GOAL OF THE EXERCISE:
Your task is to work out how many lines in the data that follows hold "width" and to state that number alone.

INFORMATION PROVIDED:
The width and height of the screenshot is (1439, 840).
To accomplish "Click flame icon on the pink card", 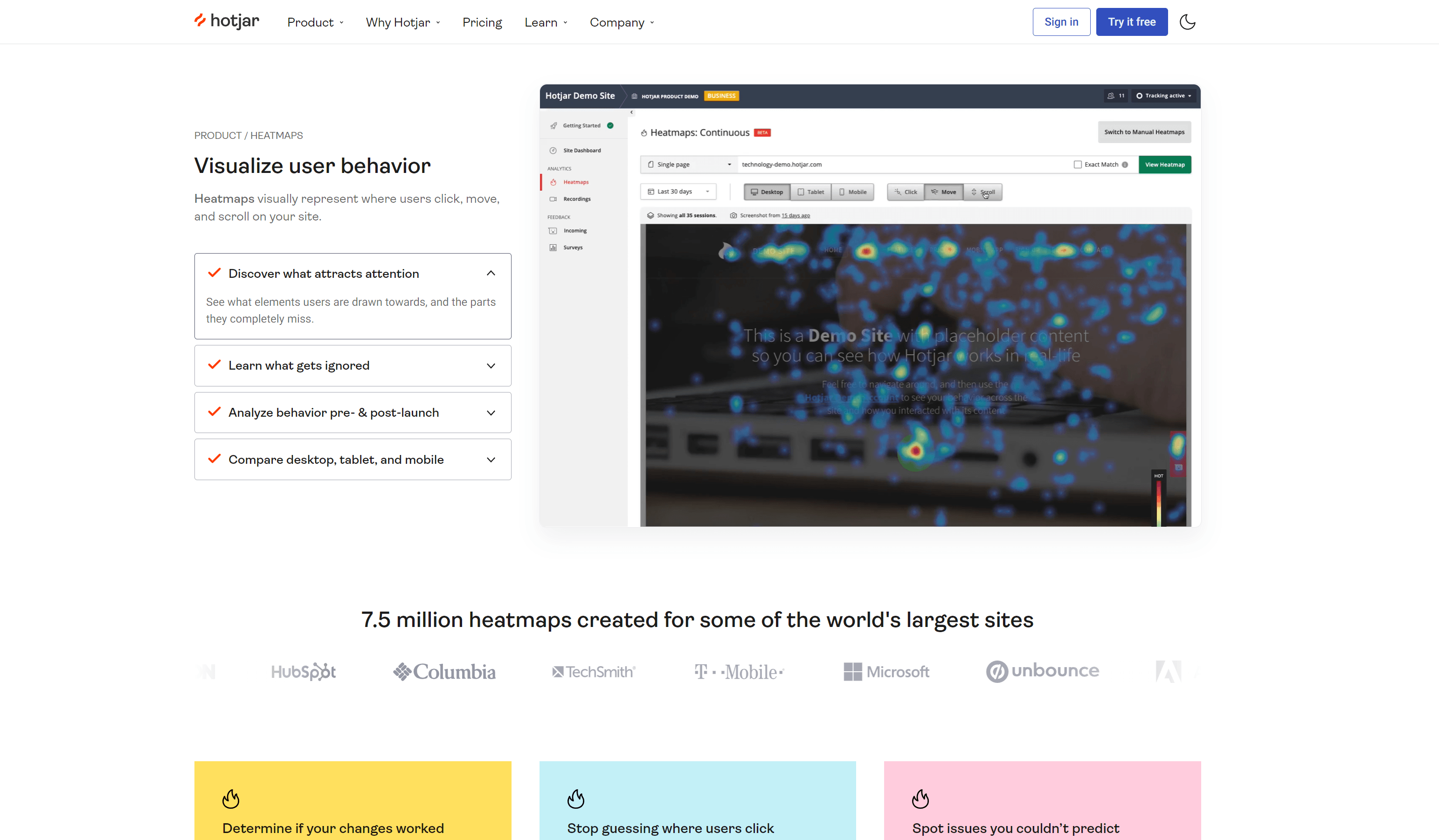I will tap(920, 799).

---

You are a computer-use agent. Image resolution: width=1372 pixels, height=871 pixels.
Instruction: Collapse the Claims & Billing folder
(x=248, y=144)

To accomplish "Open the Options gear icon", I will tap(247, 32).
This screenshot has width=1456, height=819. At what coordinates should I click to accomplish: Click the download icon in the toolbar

--

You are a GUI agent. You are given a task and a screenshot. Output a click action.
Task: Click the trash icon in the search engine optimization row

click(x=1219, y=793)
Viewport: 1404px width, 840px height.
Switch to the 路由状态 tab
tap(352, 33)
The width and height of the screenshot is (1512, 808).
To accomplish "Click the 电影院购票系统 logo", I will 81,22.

ANSWER TO THIS TASK:
5